── RECORDED INFORMATION ──
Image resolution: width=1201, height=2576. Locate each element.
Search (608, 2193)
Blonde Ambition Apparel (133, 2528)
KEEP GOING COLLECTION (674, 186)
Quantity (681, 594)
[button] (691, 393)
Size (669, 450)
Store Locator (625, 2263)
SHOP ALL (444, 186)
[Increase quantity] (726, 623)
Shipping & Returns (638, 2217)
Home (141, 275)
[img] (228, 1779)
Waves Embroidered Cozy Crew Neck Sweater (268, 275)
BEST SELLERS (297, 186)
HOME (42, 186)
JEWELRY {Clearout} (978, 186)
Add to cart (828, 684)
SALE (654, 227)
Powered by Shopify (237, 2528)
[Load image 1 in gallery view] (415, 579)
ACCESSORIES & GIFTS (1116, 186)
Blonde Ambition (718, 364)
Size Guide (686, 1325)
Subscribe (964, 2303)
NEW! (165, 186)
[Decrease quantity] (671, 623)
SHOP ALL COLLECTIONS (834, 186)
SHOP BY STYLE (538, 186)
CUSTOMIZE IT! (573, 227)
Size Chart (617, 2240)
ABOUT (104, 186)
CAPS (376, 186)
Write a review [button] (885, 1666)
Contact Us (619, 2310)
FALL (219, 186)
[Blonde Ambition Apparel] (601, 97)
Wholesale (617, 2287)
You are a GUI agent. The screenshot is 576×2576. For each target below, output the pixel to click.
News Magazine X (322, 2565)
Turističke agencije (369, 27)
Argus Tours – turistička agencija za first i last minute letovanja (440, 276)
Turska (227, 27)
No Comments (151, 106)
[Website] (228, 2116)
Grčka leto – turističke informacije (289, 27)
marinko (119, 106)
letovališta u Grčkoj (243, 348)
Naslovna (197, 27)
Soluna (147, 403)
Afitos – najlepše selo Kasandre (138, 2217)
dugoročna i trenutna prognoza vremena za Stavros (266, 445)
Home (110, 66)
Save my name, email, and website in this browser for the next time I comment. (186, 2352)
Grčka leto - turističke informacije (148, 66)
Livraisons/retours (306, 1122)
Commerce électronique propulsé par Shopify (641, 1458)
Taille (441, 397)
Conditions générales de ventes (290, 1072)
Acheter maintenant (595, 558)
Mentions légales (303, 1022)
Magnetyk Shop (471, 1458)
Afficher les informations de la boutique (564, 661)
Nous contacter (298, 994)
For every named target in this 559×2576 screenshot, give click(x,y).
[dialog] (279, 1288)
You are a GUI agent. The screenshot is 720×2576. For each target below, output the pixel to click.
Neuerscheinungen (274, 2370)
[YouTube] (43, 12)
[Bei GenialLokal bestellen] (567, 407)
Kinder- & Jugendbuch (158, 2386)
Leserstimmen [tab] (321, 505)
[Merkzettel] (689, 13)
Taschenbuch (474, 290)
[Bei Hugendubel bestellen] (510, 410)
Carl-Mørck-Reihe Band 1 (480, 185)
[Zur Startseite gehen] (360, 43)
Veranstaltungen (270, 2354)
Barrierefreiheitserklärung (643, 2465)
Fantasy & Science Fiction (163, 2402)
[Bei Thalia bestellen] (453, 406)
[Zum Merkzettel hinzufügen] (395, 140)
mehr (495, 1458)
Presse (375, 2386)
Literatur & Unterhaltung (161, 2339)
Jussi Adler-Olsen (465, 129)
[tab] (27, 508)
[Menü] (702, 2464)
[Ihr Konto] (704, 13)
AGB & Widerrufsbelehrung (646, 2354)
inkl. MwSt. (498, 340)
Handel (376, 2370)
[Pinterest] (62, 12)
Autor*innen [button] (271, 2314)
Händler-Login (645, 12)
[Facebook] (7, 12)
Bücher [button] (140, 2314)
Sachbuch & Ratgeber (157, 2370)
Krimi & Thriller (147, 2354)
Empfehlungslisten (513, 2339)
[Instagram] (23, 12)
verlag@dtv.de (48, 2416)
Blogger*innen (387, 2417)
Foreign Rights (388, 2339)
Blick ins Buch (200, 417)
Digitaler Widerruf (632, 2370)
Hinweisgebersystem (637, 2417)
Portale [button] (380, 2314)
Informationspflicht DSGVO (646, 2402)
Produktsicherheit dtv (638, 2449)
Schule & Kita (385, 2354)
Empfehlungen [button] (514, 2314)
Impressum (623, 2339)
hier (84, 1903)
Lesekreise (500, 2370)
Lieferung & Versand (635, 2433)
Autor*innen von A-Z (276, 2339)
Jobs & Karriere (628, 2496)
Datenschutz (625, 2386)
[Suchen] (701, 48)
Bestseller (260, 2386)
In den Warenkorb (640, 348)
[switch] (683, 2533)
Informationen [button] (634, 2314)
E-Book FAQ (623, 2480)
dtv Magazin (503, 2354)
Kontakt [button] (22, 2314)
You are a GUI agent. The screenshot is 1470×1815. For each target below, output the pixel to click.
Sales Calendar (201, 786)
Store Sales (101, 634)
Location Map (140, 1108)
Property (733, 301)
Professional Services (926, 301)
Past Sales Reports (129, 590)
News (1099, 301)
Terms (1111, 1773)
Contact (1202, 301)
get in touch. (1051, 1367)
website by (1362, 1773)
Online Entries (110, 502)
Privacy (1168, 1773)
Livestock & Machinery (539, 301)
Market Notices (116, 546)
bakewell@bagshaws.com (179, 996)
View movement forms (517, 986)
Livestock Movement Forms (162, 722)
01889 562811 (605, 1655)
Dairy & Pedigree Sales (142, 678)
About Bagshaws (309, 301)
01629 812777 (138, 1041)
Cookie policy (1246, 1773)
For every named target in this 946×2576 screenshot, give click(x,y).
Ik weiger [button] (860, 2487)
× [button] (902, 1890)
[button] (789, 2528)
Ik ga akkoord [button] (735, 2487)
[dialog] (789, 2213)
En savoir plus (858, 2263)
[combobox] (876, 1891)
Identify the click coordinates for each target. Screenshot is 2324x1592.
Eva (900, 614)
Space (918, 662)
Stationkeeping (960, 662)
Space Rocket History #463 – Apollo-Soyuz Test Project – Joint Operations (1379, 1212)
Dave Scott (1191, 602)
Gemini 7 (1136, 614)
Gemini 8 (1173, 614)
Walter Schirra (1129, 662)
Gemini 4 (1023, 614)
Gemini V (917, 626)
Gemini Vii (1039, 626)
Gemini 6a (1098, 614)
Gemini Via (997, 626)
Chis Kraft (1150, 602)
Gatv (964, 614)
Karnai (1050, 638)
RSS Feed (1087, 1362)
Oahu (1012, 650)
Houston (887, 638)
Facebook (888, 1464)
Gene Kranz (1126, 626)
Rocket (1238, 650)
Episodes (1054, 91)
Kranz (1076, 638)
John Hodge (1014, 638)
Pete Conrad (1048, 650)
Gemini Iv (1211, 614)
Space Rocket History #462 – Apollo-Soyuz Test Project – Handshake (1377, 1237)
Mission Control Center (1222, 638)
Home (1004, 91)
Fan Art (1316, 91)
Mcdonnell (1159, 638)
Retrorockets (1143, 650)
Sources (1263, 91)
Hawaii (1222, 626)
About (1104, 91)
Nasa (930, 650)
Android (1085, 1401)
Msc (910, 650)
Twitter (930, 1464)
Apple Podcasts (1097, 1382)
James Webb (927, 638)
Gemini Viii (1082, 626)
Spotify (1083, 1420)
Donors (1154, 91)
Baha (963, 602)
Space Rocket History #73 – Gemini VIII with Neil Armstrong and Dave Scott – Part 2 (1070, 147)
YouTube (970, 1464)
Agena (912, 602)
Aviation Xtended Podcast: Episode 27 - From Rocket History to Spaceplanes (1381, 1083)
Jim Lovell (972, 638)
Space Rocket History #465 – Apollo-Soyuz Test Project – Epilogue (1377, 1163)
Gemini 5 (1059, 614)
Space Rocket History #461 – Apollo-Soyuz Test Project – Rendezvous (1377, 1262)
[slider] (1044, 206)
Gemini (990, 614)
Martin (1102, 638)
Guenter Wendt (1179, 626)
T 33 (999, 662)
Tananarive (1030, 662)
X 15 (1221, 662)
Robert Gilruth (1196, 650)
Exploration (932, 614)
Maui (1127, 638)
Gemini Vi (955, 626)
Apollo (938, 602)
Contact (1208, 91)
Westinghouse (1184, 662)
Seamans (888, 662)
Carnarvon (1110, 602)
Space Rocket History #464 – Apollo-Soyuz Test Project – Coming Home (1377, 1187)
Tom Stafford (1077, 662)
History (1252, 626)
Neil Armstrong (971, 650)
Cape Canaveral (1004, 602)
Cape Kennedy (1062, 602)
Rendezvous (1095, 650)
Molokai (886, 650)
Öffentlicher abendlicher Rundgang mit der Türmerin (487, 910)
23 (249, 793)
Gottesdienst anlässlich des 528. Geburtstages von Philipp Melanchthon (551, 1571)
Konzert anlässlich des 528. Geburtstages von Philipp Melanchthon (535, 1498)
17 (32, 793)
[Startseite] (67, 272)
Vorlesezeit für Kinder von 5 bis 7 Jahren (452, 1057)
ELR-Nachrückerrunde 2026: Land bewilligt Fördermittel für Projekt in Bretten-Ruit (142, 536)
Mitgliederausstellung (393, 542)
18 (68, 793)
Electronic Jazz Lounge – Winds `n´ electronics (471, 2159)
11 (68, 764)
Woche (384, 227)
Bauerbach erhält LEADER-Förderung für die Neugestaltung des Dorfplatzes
───
#### REQUIRED WORK:
I need every line of the data that has the word "Kinder"; please list them.

#### RESULT OF THIS EXERCISE:
Kinder- & Jugendbuch (158, 2386)
Vorlesezeit für Kinder von 5 bis 7 Jahren (452, 1057)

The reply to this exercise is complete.